Example 19 Potency comparison of (2S)-6- (4-amidino-2-fluorobenzoyl) aminochroman-2-yl) acetic acid, (2R>2S, 97. 5%l2. 5%)- (6-amino-chroman-2-yl) acetic acid and the racemate (2S/2R)-(6- amino-chroman-2-yl) acetic acid The three compositions were compared in vitro with respect to their antagonist of fibrinogen binding to GP llb-lila in a solid phase plate ELISA (enzyme-linked immunoadsorbent assay) utilizing immobilized GP llb-lila and biotinylated fibrinogen as the ligand. The (2S) enantiomer was greater than 15 times more active than the (2R>2S, 97.5%/2.5%) enantiomer. Further the (2S) enantiomer was 200% more active than the racemate. The corresponding esters, such as the ethyl ester, were found to be substantially less active than the free acid forms.

In vivo plasma studies with orally dosed corresponding ethyl ester forms for each of the enantiomers and the racemate show that the ester forms are converted in vivo into the active free acid forms of the drug that were utilized in the fibrinogen binding assay in the above paragraph. Thus, the ester forms are good prodrug forms of the free acids.
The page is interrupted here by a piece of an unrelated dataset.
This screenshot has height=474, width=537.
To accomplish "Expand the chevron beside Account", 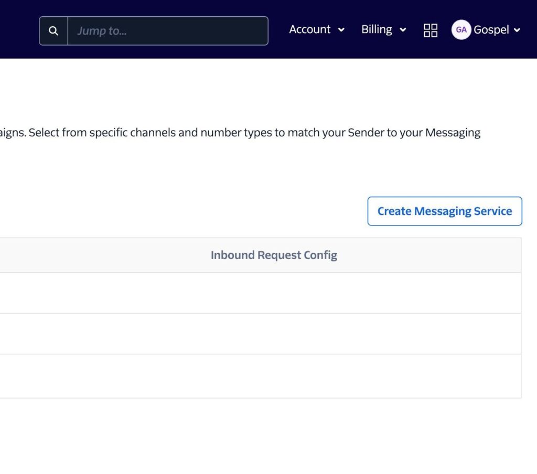I will [x=341, y=30].

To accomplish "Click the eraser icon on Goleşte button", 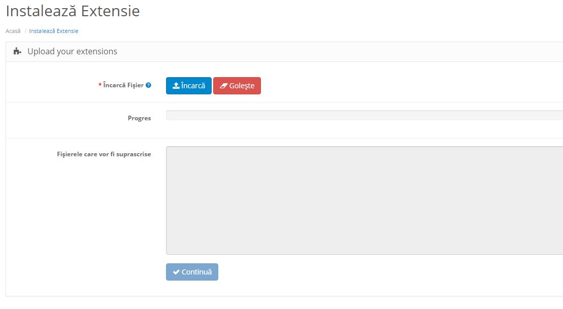I will (x=223, y=86).
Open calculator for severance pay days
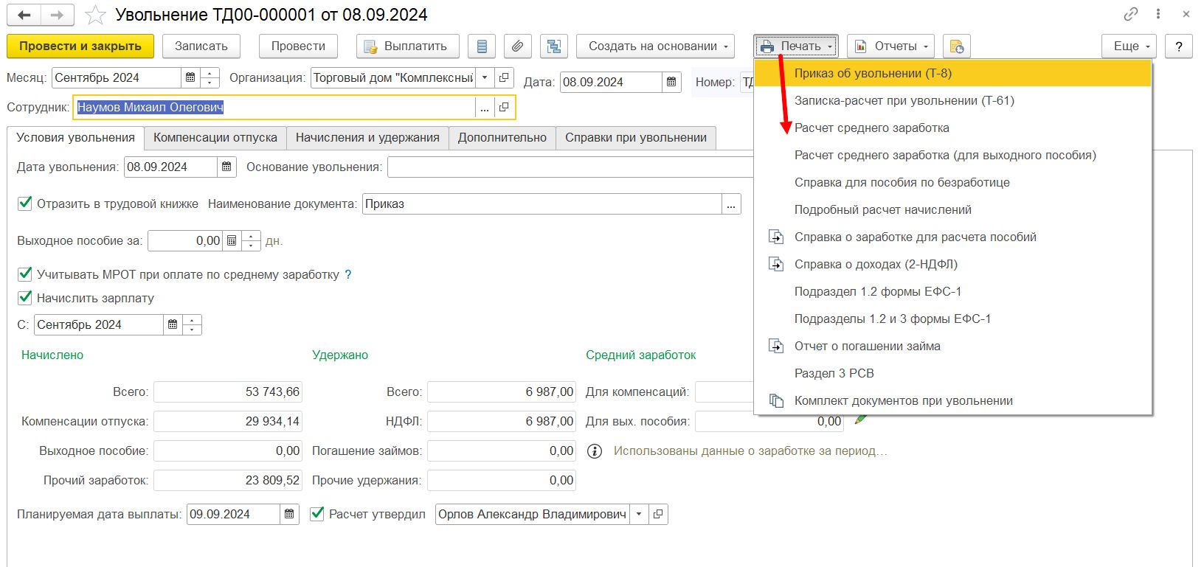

In view of the above description it is believed that one of ordinary skill can practice the invention. The examples given above are non-limiting in that one of ordinary skill in view of the above will readily envision other obvious permutations and variations without departing from the principal concepts embodied therein. Such permutations and variations are also within the scope of the disclosure.